Line by line, output the data that follows exactly as written.

(Collected data)
════════════════

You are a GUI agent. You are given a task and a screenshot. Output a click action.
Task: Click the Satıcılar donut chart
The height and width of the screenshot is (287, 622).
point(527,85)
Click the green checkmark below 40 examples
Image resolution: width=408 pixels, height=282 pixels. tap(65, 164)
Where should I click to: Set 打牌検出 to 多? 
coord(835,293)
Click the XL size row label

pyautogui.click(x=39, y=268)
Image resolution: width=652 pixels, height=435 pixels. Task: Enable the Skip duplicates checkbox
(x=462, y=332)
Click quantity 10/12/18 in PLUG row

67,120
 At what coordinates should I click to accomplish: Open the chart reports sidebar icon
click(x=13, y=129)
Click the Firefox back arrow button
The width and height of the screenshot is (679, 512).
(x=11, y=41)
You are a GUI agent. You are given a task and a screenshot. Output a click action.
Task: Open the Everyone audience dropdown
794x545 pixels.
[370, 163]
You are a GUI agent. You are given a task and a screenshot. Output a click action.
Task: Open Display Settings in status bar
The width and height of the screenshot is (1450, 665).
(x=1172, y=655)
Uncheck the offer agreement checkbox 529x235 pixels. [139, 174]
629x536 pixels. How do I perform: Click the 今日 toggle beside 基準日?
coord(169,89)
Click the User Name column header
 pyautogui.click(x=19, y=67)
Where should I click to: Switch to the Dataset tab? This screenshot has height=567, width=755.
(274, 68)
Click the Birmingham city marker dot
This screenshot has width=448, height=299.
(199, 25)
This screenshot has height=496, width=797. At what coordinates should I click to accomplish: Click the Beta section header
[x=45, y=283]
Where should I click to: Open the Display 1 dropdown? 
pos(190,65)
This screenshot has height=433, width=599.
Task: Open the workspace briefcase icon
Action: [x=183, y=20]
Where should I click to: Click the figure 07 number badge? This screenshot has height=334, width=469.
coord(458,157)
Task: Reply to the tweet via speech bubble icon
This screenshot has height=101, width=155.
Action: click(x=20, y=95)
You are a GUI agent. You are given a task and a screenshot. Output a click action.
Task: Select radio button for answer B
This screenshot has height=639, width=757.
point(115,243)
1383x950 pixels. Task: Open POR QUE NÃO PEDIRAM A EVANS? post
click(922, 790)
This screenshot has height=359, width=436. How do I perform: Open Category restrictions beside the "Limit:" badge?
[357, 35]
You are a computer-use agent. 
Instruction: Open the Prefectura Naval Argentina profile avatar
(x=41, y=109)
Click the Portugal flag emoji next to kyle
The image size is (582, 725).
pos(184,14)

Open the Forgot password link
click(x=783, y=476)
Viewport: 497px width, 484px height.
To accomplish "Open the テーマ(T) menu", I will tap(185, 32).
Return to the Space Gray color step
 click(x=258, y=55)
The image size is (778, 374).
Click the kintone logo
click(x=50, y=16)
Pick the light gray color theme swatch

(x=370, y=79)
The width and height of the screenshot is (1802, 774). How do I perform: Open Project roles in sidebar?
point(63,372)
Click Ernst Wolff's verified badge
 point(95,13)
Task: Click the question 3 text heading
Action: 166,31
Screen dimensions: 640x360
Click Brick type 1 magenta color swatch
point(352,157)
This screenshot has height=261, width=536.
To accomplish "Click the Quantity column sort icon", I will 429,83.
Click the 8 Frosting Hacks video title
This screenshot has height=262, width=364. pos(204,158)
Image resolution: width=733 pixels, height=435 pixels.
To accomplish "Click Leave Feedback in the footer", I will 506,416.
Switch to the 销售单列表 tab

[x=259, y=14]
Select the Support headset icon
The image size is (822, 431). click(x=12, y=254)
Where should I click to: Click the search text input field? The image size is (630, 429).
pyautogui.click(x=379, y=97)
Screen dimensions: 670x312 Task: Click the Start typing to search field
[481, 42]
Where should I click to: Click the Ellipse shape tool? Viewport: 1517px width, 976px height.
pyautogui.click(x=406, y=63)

════════════════

Response to this task:
You are a GUI agent. You are given a task and a screenshot. Output a click action.
Task: Click the Satıcılar donut chart
The height and width of the screenshot is (287, 622).
point(527,85)
Click the green checkmark below 40 examples
Image resolution: width=408 pixels, height=282 pixels. tap(65, 164)
Where should I click to: Set 打牌検出 to 多? 
coord(835,293)
Click the XL size row label

pyautogui.click(x=39, y=268)
Image resolution: width=652 pixels, height=435 pixels. Task: Enable the Skip duplicates checkbox
(x=462, y=332)
Click quantity 10/12/18 in PLUG row

67,120
 At what coordinates should I click to accomplish: Open the chart reports sidebar icon
click(x=13, y=129)
Click the Firefox back arrow button
The width and height of the screenshot is (679, 512).
(x=11, y=41)
You are a GUI agent. You are given a task and a screenshot. Output a click action.
Task: Open the Everyone audience dropdown
794x545 pixels.
[370, 163]
You are a GUI agent. You are given a task and a screenshot. Output a click action.
Task: Open Display Settings in status bar
The width and height of the screenshot is (1450, 665).
(x=1172, y=655)
Uncheck the offer agreement checkbox 529x235 pixels. [139, 174]
629x536 pixels. How do I perform: Click the 今日 toggle beside 基準日?
coord(169,89)
Click the User Name column header
 pyautogui.click(x=19, y=67)
Where should I click to: Switch to the Dataset tab? This screenshot has height=567, width=755.
(274, 68)
Click the Birmingham city marker dot
This screenshot has width=448, height=299.
(199, 25)
This screenshot has height=496, width=797. At what coordinates should I click to accomplish: Click the Beta section header
[x=45, y=283]
Where should I click to: Open the Display 1 dropdown? 
pos(190,65)
This screenshot has height=433, width=599.
Task: Open the workspace briefcase icon
Action: [x=183, y=20]
Where should I click to: Click the figure 07 number badge? This screenshot has height=334, width=469.
coord(458,157)
Task: Reply to the tweet via speech bubble icon
This screenshot has height=101, width=155.
Action: click(x=20, y=95)
You are a GUI agent. You are given a task and a screenshot. Output a click action.
Task: Select radio button for answer B
This screenshot has height=639, width=757.
point(115,243)
1383x950 pixels. Task: Open POR QUE NÃO PEDIRAM A EVANS? post
click(922, 790)
This screenshot has height=359, width=436. How do I perform: Open Category restrictions beside the "Limit:" badge?
[357, 35]
You are a computer-use agent. 
Instruction: Open the Prefectura Naval Argentina profile avatar
(x=41, y=109)
Click the Portugal flag emoji next to kyle
The image size is (582, 725).
pos(184,14)

Open the Forgot password link
click(x=783, y=476)
Viewport: 497px width, 484px height.
To accomplish "Open the テーマ(T) menu", I will tap(185, 32).
Return to the Space Gray color step
 click(x=258, y=55)
The image size is (778, 374).
Click the kintone logo
click(x=50, y=16)
Pick the light gray color theme swatch

(x=370, y=79)
The width and height of the screenshot is (1802, 774). How do I perform: Open Project roles in sidebar?
point(63,372)
Click Ernst Wolff's verified badge
 point(95,13)
Task: Click the question 3 text heading
Action: 166,31
Screen dimensions: 640x360
Click Brick type 1 magenta color swatch
point(352,157)
This screenshot has height=261, width=536.
To accomplish "Click the Quantity column sort icon", I will 429,83.
Click the 8 Frosting Hacks video title
This screenshot has height=262, width=364. pos(204,158)
Image resolution: width=733 pixels, height=435 pixels.
To accomplish "Click Leave Feedback in the footer", I will 506,416.
Switch to the 销售单列表 tab

[x=259, y=14]
Select the Support headset icon
The image size is (822, 431). click(x=12, y=254)
Where should I click to: Click the search text input field? The image size is (630, 429).
pyautogui.click(x=379, y=97)
Screen dimensions: 670x312 Task: Click the Start typing to search field
[481, 42]
Where should I click to: Click the Ellipse shape tool? Viewport: 1517px width, 976px height.
pyautogui.click(x=406, y=63)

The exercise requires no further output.